[Source extract — start]
Couple this with the fact that Sir Keir Starmer’s government is also relying on AI to provide the silver bullet for cutting NHS waiting times and improving public services more widely. “How are we meant to meet the government’s forecast for AI growth while also reducing our carbon footprint?” asks John Booth, data center expert and managing director of the IT consultancy firm Carbon3IT. “We just haven’t got the power. It’s as simple as that.”

Despite the rather stark outlook, Silicon Valley’s giants remain undeterred. In January, Google started building a new £790 million, 33-acre data center in Waltham Cross, Hertfordshire. Meanwhile, Microsoft has put down £2.5 billion to double its number of data centers in the UK over the next three years. It’s the single biggest investment the firm has made here in its 40-year history, with sites set for Newport and North Yorkshire.

They may well have been buoyed by Labour’s reported plans to ease planning restrictions, which had previously been a source of widespread frustration in the industry. Technology Secretary Peter Kyle is understood to be considering classifying data centers as nationally significant infrastructure projects. By doing so, planning decisions will be made by ministers and not councils – helping to bypass significant opposition from NIMBYs (“not in my backyard”).
[Source extract — finish]
List every person named in the passage on UK data centers.
[Record extracts — start]
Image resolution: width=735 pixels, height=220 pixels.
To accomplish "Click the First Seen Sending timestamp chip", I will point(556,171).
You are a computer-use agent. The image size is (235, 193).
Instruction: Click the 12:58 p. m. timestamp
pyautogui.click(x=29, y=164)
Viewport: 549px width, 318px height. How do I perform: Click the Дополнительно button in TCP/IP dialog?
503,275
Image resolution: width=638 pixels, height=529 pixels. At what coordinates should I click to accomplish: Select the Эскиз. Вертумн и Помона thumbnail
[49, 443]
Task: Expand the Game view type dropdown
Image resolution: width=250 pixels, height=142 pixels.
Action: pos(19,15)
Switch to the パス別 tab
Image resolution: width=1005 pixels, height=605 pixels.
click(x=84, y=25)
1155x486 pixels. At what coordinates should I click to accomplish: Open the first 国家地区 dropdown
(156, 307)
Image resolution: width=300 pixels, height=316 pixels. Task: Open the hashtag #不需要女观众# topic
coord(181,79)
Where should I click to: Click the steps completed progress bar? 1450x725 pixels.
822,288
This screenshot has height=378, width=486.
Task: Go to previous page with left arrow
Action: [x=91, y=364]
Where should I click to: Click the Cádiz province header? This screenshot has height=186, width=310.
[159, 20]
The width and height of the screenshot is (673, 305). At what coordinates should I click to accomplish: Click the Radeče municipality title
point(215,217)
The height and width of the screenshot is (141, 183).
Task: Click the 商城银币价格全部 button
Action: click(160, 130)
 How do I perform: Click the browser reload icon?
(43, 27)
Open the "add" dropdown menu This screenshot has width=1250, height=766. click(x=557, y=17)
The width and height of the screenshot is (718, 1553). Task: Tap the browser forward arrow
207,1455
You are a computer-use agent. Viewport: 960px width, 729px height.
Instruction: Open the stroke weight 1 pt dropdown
[Record extracts — finish]
Solution to this task:
Sir Keir Starmer, John Booth, Peter Kyle